Hands Off! Dissent Isn’t Treason, It’s an American Tradition

Image by Kayla Velasquez.

Journalists attacked, discredited, and labeled “enemies of the people.” Loyalty tests. Court rulings ignored. Judges harassed. Whistleblowers discredited. Protesters rebranded as “extremists” by people who actually are. Books banned. Curricula rewritten to serve a political agenda so thinly veiled it might as well be written in all caps. A sitting president refusing to commit to a peaceful transfer of power. A violent attempt to overturn an election. Open calls for mass deportations. Billionaire oligarchs handed sweeping control over federal agencies while Congress pretends not to notice.
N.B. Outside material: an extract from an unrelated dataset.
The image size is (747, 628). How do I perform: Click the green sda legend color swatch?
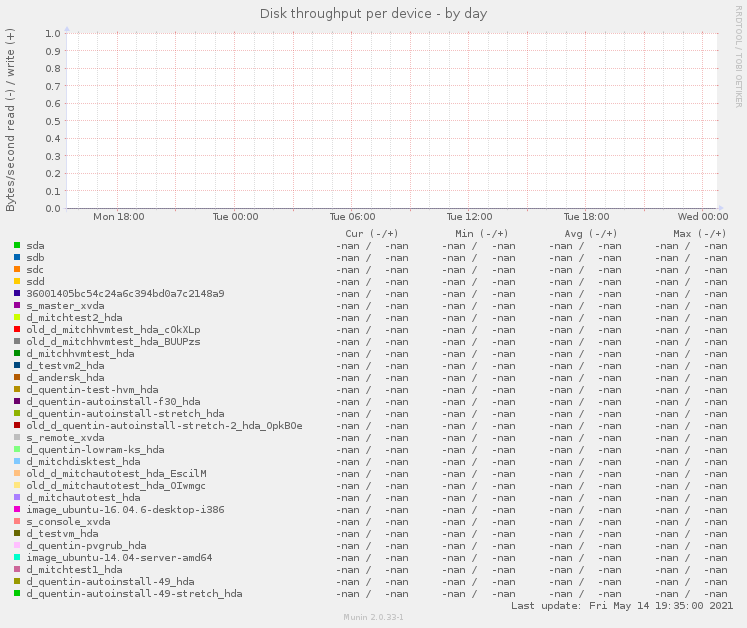click(x=17, y=245)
If any of this feels familiar, it should (and if it doesn’t, go crack open a history book—seriously). These aren’t policy disagreements. They’re not growing pains or partisan squabbles. They’re part of a pattern—a playbook used by dictators and strongmen for centuries to consolidate power and unravel democracy from the inside. Usually while insisting they’re the last hope of the nation.

If there’s one principle that should’ve been baked into this country’s DNA from the start, it’s this: opposition to authoritarianism is essential to a free society.
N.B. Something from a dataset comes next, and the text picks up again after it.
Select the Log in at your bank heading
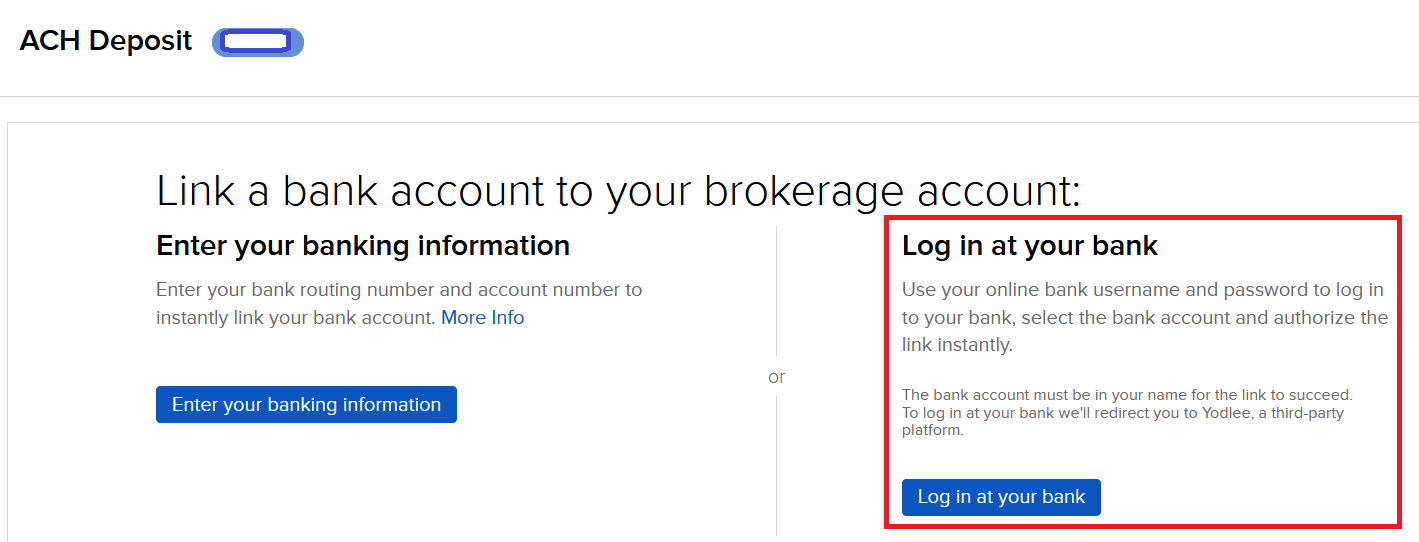Viewport: 1419px width, 542px height. point(1030,246)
That principle, of course, was never universally applied. Enslaved people, Indigenous nations, women, and everyone else excluded from the so-called freedom project could tell you that. But the idea—the principle itself—is still worth defending. Preferably while it still has a pulse.

And it’s on every American who still gives a damn—not just about what this country is, but about what it claims to be—to push back. To resist authoritarianism wherever it shows up, no matter what party it hides behind. We weren’t built to obey power. We weren’t built to be ruled by kings. The American tradition, at its best, is rooted in resistance to unchecked authority—and in the faint, annoying belief that human dignity might still matter more than institutional control.

Strongmen like Trump don’t protect liberty—they suffocate it. They strip rights, hollow out institutions, and hoard power at the top—usually while reminding you how much they love the Constitution, even as they’re using it as a coaster. And when we stop speaking up and speaking out—whether out of fear, burnout, or just the understandable urge to log off—we hand over one of the most essential tools any democracy has: dissent.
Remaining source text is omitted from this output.